Newly appointed Marks & Spencer chief executive Stuart Rose plans a back-to-basics approach to recapture its heartland customers.
Rose, who arrived on Tuesday with a£1.25 million signing-on fee, said: 'This is fundamentally a sound business, but it needs to harness its energy and focus. It's about motherhood and apple pie. It's about making customers happy and fulfilling their needs.'
He continued: 'We'll be aiming at the 10 million people that come to our stores every week. My job is to make sure we sell more to the existing customer base. It's not even a question of bringing more people into the stores.'
A well-informed source said M&S staff had reacted positively to Rose's appointment.
Shore Capital analyst John Stevenson said Rose's appointment would make it 'less likely' the M&S board would support a Philip Green bid. He said Rose would drive cultural change and cut excess costs.
He said: 'We believe Rose will be able to engineer significant improvements in store standards and merchandising.
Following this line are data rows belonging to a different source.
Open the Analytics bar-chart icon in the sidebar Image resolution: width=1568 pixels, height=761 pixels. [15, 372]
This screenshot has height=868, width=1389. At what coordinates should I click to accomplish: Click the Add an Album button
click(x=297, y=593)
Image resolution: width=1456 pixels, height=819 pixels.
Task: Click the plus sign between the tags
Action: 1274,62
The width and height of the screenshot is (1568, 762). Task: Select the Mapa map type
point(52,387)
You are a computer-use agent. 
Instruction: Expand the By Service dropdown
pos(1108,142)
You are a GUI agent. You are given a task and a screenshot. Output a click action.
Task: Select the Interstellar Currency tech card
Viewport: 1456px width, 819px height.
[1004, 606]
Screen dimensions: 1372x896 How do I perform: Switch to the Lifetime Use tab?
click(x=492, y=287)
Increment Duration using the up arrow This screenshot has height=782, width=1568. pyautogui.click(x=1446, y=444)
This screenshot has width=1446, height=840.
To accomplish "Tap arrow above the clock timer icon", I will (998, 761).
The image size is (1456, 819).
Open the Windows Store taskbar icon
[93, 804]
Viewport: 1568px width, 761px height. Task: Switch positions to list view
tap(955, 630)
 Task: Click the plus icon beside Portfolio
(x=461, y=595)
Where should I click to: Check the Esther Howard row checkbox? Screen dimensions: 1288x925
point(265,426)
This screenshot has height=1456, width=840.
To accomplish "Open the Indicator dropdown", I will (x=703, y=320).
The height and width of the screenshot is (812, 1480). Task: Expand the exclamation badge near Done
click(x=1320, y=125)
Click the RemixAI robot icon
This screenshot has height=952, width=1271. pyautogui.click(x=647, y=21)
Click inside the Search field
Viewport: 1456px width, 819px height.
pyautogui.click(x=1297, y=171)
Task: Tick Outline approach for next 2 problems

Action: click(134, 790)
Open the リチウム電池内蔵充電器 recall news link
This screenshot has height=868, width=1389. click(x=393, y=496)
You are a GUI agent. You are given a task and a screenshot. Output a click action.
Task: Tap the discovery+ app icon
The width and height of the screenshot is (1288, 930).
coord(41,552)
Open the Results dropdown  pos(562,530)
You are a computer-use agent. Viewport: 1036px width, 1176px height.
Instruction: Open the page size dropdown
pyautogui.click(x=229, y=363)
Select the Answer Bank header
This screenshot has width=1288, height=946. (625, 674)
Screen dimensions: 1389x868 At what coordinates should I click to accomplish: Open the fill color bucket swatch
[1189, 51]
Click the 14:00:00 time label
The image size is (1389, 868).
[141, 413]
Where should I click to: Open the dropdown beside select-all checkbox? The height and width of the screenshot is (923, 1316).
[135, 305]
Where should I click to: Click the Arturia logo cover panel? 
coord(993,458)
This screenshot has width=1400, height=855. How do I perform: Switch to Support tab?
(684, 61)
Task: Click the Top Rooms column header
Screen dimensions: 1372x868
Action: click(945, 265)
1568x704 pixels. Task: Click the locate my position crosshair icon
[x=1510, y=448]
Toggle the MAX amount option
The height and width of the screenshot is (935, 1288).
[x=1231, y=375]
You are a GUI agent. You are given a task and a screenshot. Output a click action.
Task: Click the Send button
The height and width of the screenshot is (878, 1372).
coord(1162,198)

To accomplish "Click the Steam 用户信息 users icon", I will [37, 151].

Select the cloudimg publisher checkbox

Equally, we suspect Rose will move to cut any white elephants, namely Lifestore and expensive format trials.'
A friend said Rose would get support from associates Charles Wilson and Steven Sharp, who are also going to M&S. '(Rose) will be focusing on product and customer relations - he's a great merchant.
'Steven will improve the focus and clarity of product and how this is communicated in-store. Charles will focus on pricing, logistics and IT.
'Fundamentally, there's a lot of goodwill out there towards M&S,' he concluded.